● Page excerpt
Voyage of the Pilgrim Fathers

The Founding of the Modern American Nation

The willingness of men to accept suffering in every degree and even the pain of death to establish their right to worship as they please, has been a phenomenon at all periods in history wherever a monotheistic religion has been adopted as a national religion. The religions which were based on the recognition of many gods were always much more tolerant of anyone who found himself out of step with their teachings and observances, and only when such heretics threatened to endanger the State, as in the case of the Roman persecution of the early Christians, did the State take much interest in them.

Of all the monotheistic religions, the one basing its teaching on the love and understanding of the Deity has been the most zealous in bringing its benefits to men and so eager and insistent upon forcing the soul’s salvation upon reluctant or dissenting adherents that it has the highest record for intolerance of all the religions. This intolerance has, at various times since the death of Christ, the founder of the religion, produced some of the most iniquitous crimes against man.

It represents probably the greatest paradox that history can pro­vide, for based on the love of God for mankind and teaching the essential necessity for man to love his fellow-men, even his enemies, imprisonment, tortures and death have been inflicted not only on those who refused to accept it, but especially on those who having accepted it in principle have yet been unable to accept in some cases the dogmas, in others, mere forms of worship. That is to say, it has proved most harsh to those within its fold rather than to those who have, in its view, foolishly rejected it altogether.

This, of course, has not been the fault of the religion, but the fault of organizations devised by men to make its teachings available. A religion which can be so wide in the application of its principles as to support various forms of teaching and worship within one branch of it, for example, English Protestantism as represented by the Church of England shelters Low Churchmen and Anglo-Catholics, Evangelicals and Modernists, by the extraneous power which its presentation and administration bestowed on the teachers and administrators found that this power became more important than the salvation of men through belief in a basic faith, though it was in the name of saving souls that it sought to maintain its power.

Neither of the two main branches of Christianity, Roman Catholicism and Protestantism, at all events in Europe, can claim immunity from the charge of having committed crimes against humanity in the name of the Deity; neither can claim with justification that it was man’s eternal salvation alone which motivated them; both must admit that their main concern was the acquisition and retention of temporal power. It was the pursuit of this power that began it all.

● Data extract
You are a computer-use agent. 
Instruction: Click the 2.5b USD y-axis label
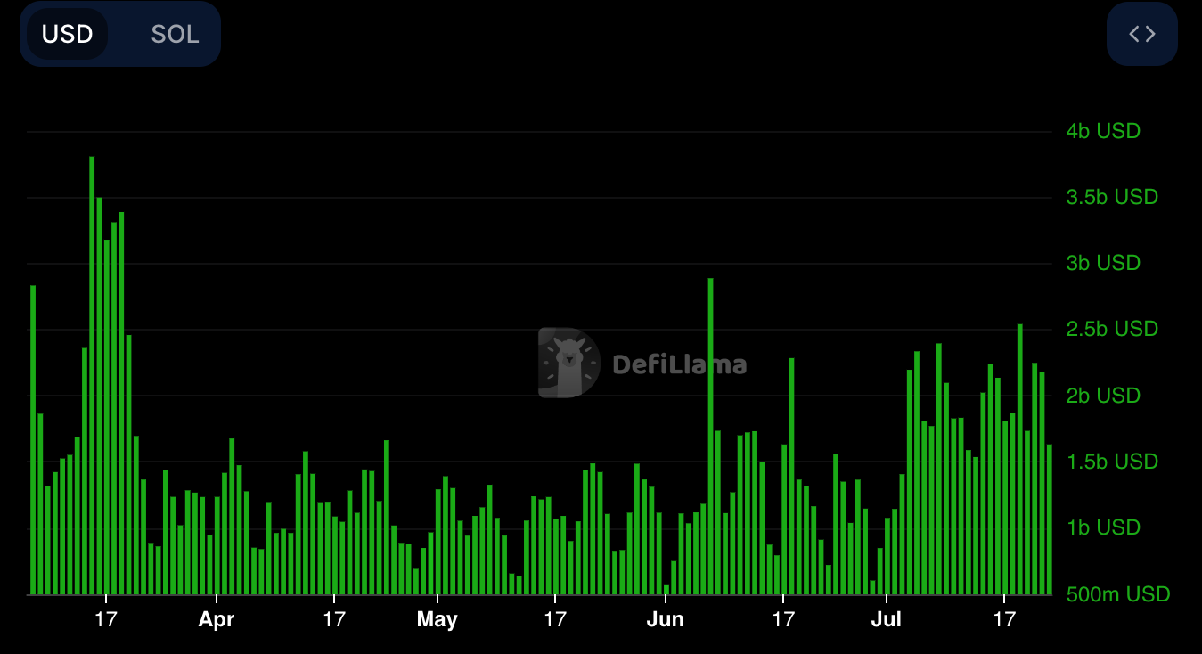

● Written exercise A
Rewrite the passage on religious intolerance starting at "This, of course, has" and ending at "maintain its power.", with "Low Churchmen" changed to "Broad Churchmen".
● Written exercise B
In the passage on religious intolerance, which religions were always much more tolerant of anyone out of step with their teachings and observances?
The listing plays no part in what follows.

● Written response A
This, of course, has not been the fault of the religion, but the fault of organizations devised by men to make its teachings available. A religion which can be so wide in the application of its principles as to support various forms of teaching and worship within one branch of it, for example, English Protestantism as represented by the Church of England shelters Broad Churchmen and Anglo-Catholics, Evangelicals and Modernists, by the extraneous power which its presentation and administration bestowed on the teachers and administrators found that this power became more important than the salvation of men through belief in a basic faith, though it was in the name of saving souls that it sought to maintain its power.

● Written response B
Religions based on the recognition of many gods.